▸ Brief: Please retype every line of the records below without changing anything, and leave the pictures out of your answer.

(Extracted records)

# # # #

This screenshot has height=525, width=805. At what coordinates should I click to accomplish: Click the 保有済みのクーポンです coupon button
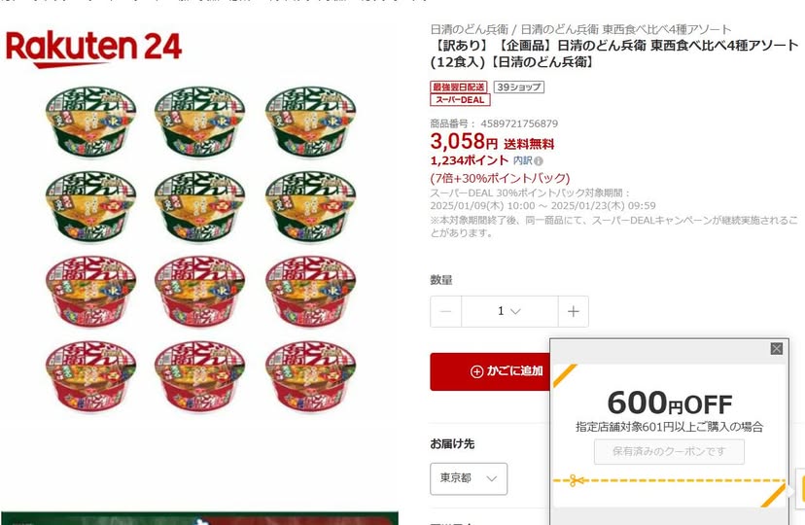(669, 452)
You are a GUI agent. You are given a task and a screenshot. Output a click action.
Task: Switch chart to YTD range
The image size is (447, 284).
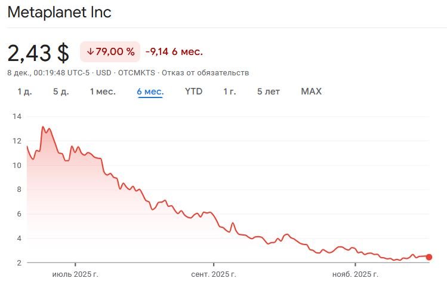click(x=193, y=91)
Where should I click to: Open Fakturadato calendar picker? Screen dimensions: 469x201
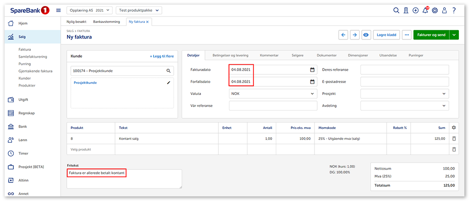click(312, 70)
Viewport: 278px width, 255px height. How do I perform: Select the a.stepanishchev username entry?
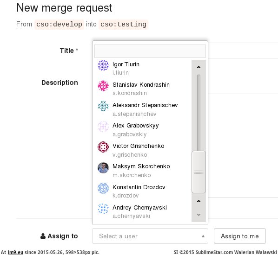[x=134, y=114]
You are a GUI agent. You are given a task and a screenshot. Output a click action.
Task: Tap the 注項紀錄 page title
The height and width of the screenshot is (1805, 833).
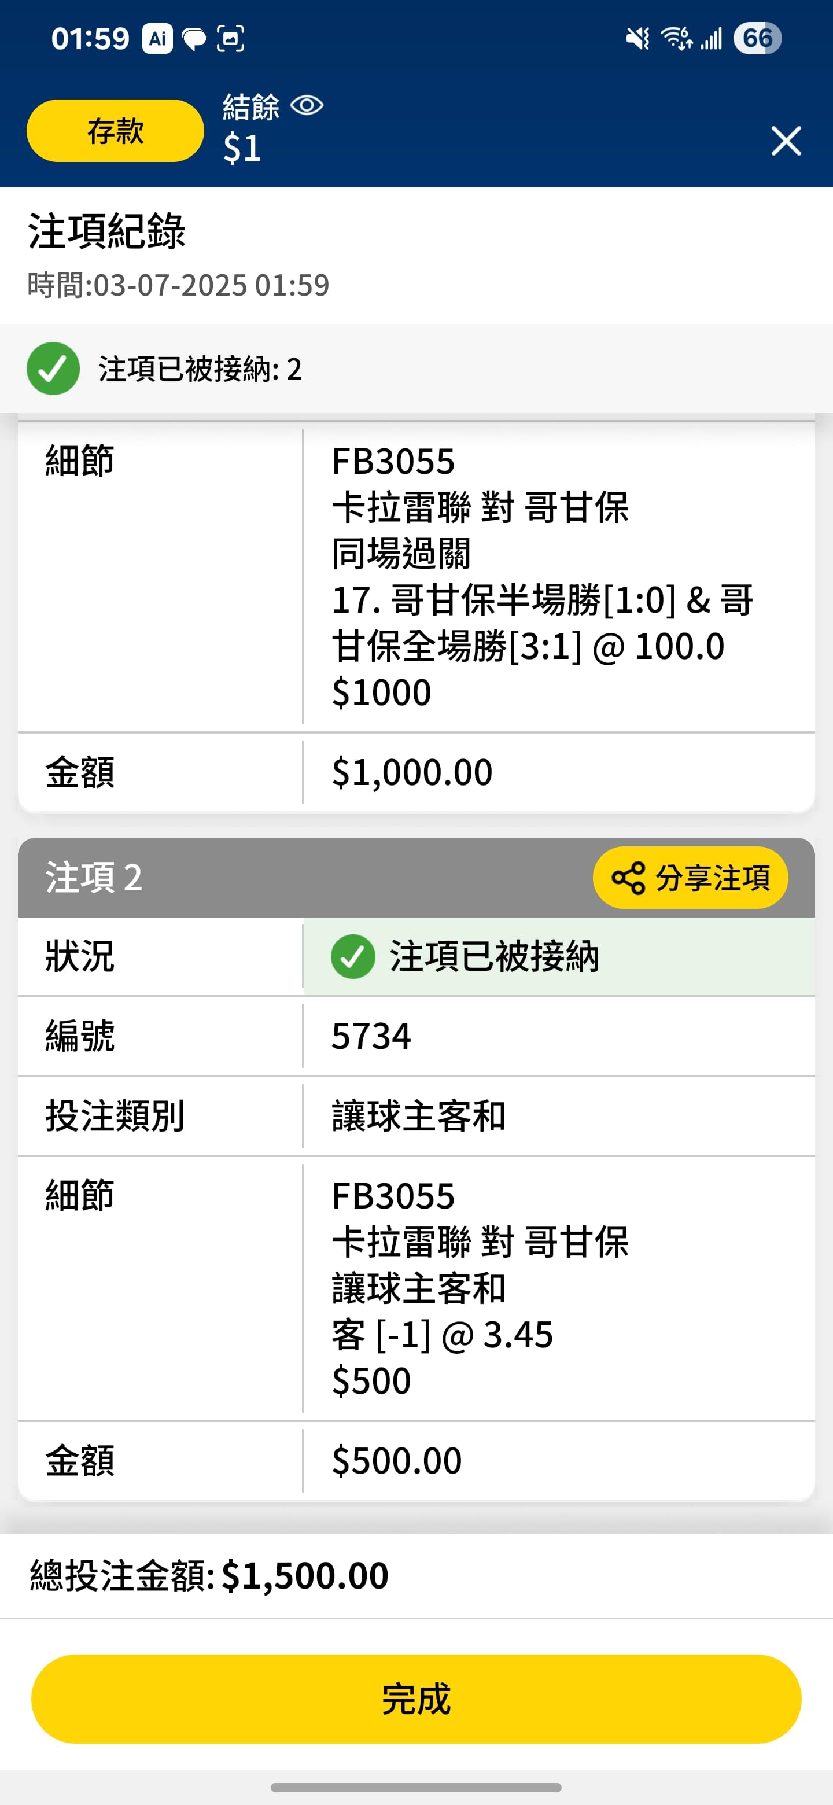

# # # #

▸ Task solution:
This screenshot has height=525, width=805. At what coordinates should I click to accomplish: Click the 保有済みのクーポンです coupon button
(669, 452)
You are a GUI agent. You are given a task and a screenshot. Output a click action.
Task: Switch chart to YTD range
The image size is (447, 284).
click(x=193, y=91)
Where should I click to: Open Fakturadato calendar picker? Screen dimensions: 469x201
click(312, 70)
Viewport: 278px width, 255px height. How do I perform: Select the a.stepanishchev username entry?
[x=134, y=114]
You are a GUI agent. You are given a task and a screenshot. Output a click action.
Task: Tap the 注項紀錄 page title
The height and width of the screenshot is (1805, 833).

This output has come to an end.